# Michigan woman shoots self in eye using a bra holster



## TAPnRACK (Jan 30, 2013)

Woman who fatally shot herself in eye was adjusting her bra holster, St. Joseph police say | MLive.com

Woman fatally shoots self in eye adjusting a bra holster, a popular carry holster for women.


----------



## Thateus (Feb 12, 2015)

Yikes !


----------



## BackyardCowboy (Aug 27, 2014)

Now we can get the anti-gun groups to ban bras too.


----------



## pic (Nov 14, 2009)

I vote , it was a striker fired handgun.


----------



## PT111Pro (Nov 15, 2014)

pic said:


> I vote , it was a striker fired handgun.


I vote "and" it had no manual safety.


----------



## ybnorml (Nov 26, 2014)

Pathetic........


----------



## GCBHM (Mar 24, 2014)

pic said:


> I vote , it was a striker fired handgun.


It appears that it was a .22 revolver. So much for striker fire theory.

Woman accidentally kills self adjusting bra holster


----------



## Sierra_Hunter (Feb 17, 2015)

BackyardCowboy said:


> Now we can get the anti-gun groups to ban bras too.

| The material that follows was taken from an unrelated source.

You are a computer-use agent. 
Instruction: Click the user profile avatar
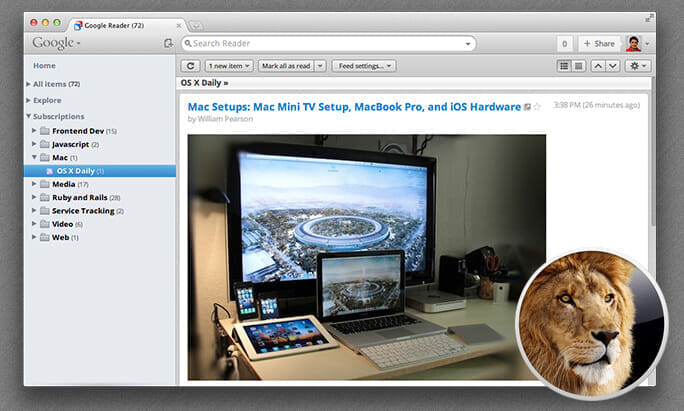tap(633, 44)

I'd be part of a anti bra groop....


----------



## TurboHonda (Aug 4, 2012)

This gives a whole new meaning to gun rack. ........OK, OK. I'm sorry. Back to somber and serious.


----------



## Scorpion8 (Jan 29, 2011)

Ands here I have always stated that I am available to help adjust bras.....


----------



## SailDesign (Jul 17, 2014)

Sierra_Hunter said:


> I'd be part of a anti bra groop....


Were you aiming for "group" or "grope" there?


----------



## Sierra_Hunter (Feb 17, 2015)

Group. Sorry. My spelling Is horrible. Any my auto correct is worse.


----------



## SailDesign (Jul 17, 2014)

Sierra_Hunter said:


> Group. Sorry. My spelling Is horrible. Any my auto correct is worse.


No problem - it's just that an anti-bra grope sounded interesting, too ...


----------



## tony pasley (May 6, 2006)

I profess my lack of knowledge on the subject of bra holsters the only 1 I ever saw the barrel was pointed downward. I could see a boyfriend/ girlfriend getting shot in the eye but herself. Very very strange.


----------



## BackyardCowboy (Aug 27, 2014)

well, Some of us probably gonna get their trench coats out again and volunteer to help with bra holster fittings at local gun shows. (How 'bout it Steve?) Bras need all the support they can get. (*rimshot*)


----------



## paratrooper (Feb 1, 2012)

I'm quite sure there's a hidden message somewhere in all of this. 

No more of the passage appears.